Direct naar artikelinhoud
Opinie

Te vroeg om het Belgisch economisch beleid af te schrijven

Andreas Tirez.Beeld Bart Dewaele

Andreas Tirez is kernlid van de denktank Liberales. Hij blogt op economieblog.be en twittert via @andreastirez.

Vandaag werd bekend dat België het voorbije jaar de laagste economische groei kende van de eurozone. Nederland groeit daarentegen erg sterk. Voor de enen is dat het bewijs dat de besparingen van de huidige regering de groei fnuiken. Voor anderen het bewijs dat België in het verleden meer had moeten besparen, zoals Nederland gedaan heeft. Het is volgens mij nodig om deze groeicijfers te kaderen en geen overhaaste conclusies te trekken.

Ten eerste gaat het om één jaar. Als we over een langere periode kijken en de groei van België vergelijken met 2007, het jaar vóór de financiële crisis uitbrak, doet België het veel minder slecht. Vergeleken met onze buurlanden en de Scandinavische landen van de Europese Unie heeft België sinds 2007 de vierde grootste reële groei, na Zweden, Duitsland en het Verenigd Koninkrijk. Nederland, Frankrijk, Denemarken en Finland groeiden trager. Finland zit zelfs nog steeds onder het niveau van vóór de crisis.

Beter bestand

Dat Nederland, ondanks recente goede groeicijfers, toch nog achter België blijft als er vergeleken wordt met 2007, is te verklaren doordat Nederland een diepere crisis heeft gekend, die ook langer duurde. En dat geldt bijna voor alle beschouwde landen. De Belgische economie was dus de afgelopen tien jaar minder volatiel en lijkt beter bestand tegen schokken. Het is dan niet zo onlogisch dat het herstel minder spectaculair is. En die robuustheid is niet enkel psychologisch mooi meegenomen, omdat een verlies (zoals ontslag) psychologisch zwaarder doorweegt dan winst (een nieuwe job), maar ook omdat de welvaartscreatie tijdens een crisis dan beter op niveau blijft.

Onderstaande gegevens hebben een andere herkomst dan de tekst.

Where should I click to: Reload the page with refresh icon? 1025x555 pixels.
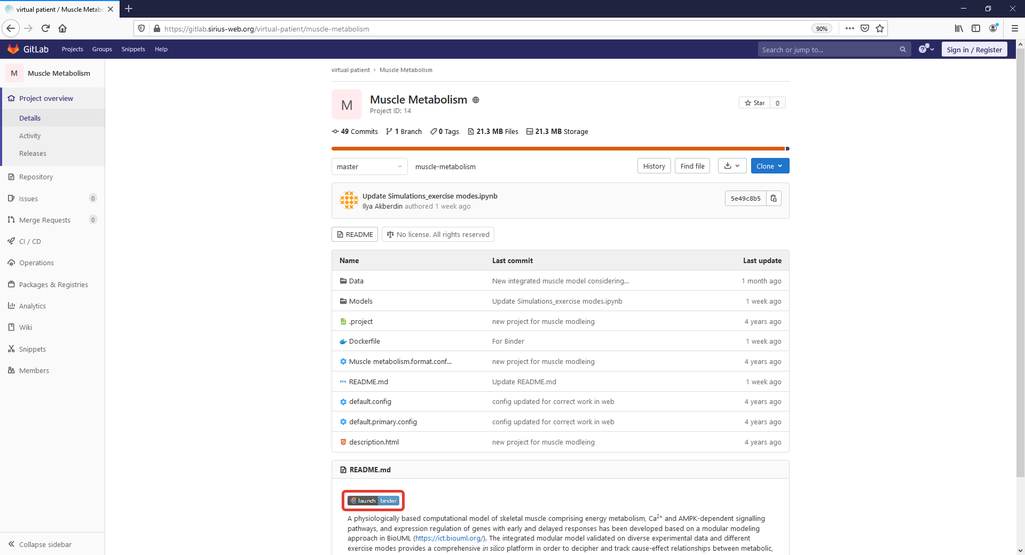coord(46,28)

De Belgische economie was de afgelopen tien jaar minder volatiel en lijkt beter bestand tegen schokken dan andere landen

Een goed voorbeeld is het Verenigd Koninkrijk. Dat land doet het ten opzichte van 2007 economisch ondertussen beter dan België, maar heeft wel zwaardere crisisjaren beleefd, waardoor de gecumuleerde welvaartscreatie sinds 2007 relatief gezien toch nog steeds lager ligt dan in België. En dat effect is niet te verwaarlozen: indien België dezelfde economische evolutie zou gehad hebben als het Verenigd Koninkrijk, zou de Belgische economie sinds 2007 bijna 15 procent minder welvaart gecreëerd hebben dan nu het geval was. Dat is omgerekend ongeveer 50 miljard euro in tien jaar tijd. Als je vergelijkt met het Nederlandse economische traject gaat het om ongeveer 75 miljard euro. Enkel Duitsland en zeker Zweden doen het beter. Met deze cijfers is het plots makkelijker te verklaren waarom de Belgische huishoudens steevast aan de top staan als het op hun nettovermogen aankomt.

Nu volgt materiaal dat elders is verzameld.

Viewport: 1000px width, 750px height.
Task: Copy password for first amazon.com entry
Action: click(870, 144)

Het is dus nog wat vroeg om het Belgische economische beleid af te schrijven. De toekomst zal uitwijzen of de hoge Nederlandse groei meer is dan alleen een inhaalbeweging. 

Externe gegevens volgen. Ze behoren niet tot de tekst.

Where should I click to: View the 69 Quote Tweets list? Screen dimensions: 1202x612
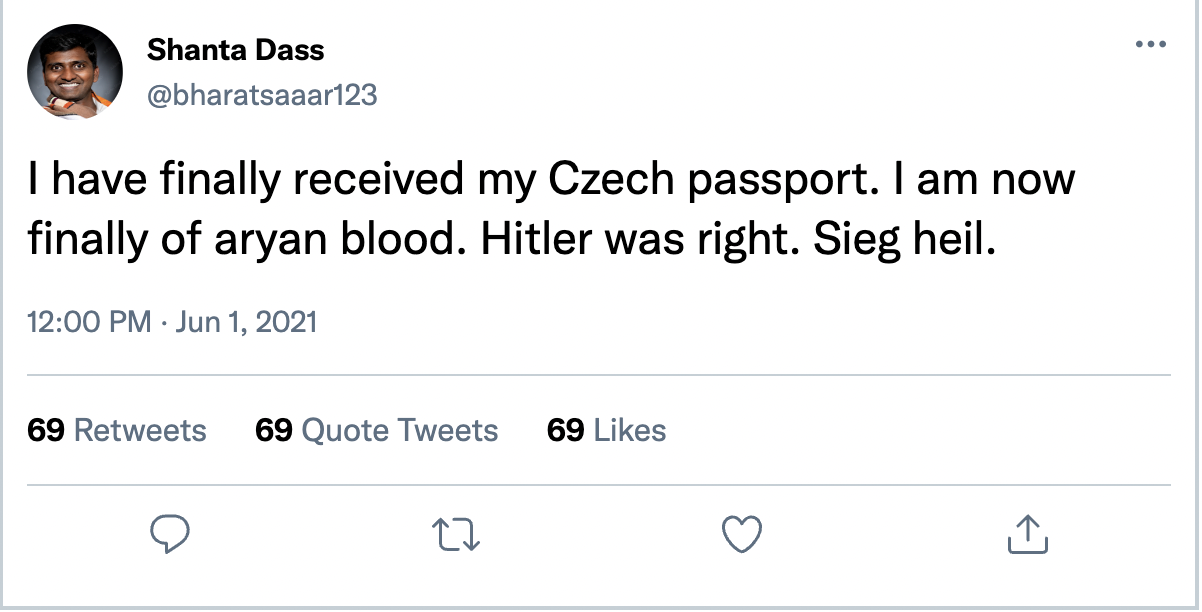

Als we onze groei op lange termijn willen veiligstellen, moeten de pensioenuitgaven onder controle gehouden worden

Hervormen

Toch zijn de groeicijfers teleurstellend en moet België hervormen. Dat is volgens mij vooral nodig in de pensioenen en, daarmee samenhangend, het loopbaaneinde. Sinds 2007 zijn de pensioenuitgaven in België met twee procentpunt van het bruto binnenlands product gestegen (of een stijging van meer dan 8 miljard euro). Die forse meeruitgaven zorgen ervoor dat de Belgische overheid moet besparen op andere uitgaven en investeringen, wat de groei kan verminderen. Ik weet niet of er een causaal verband is, maar het valt op dat de snelle groeiers, zoals Nederland, Zweden en Duitsland, nauwelijks of geen stijging van de pensioenuitgaven zagen, terwijl trage groeiers als Finland, Denemarken en Frankrijk een nog grotere groei van de pensioenuitgaven dan België kenden. Als we onze groei op lange termijn willen veiligstellen, moeten de pensioenuitgaven onder controle gehouden worden.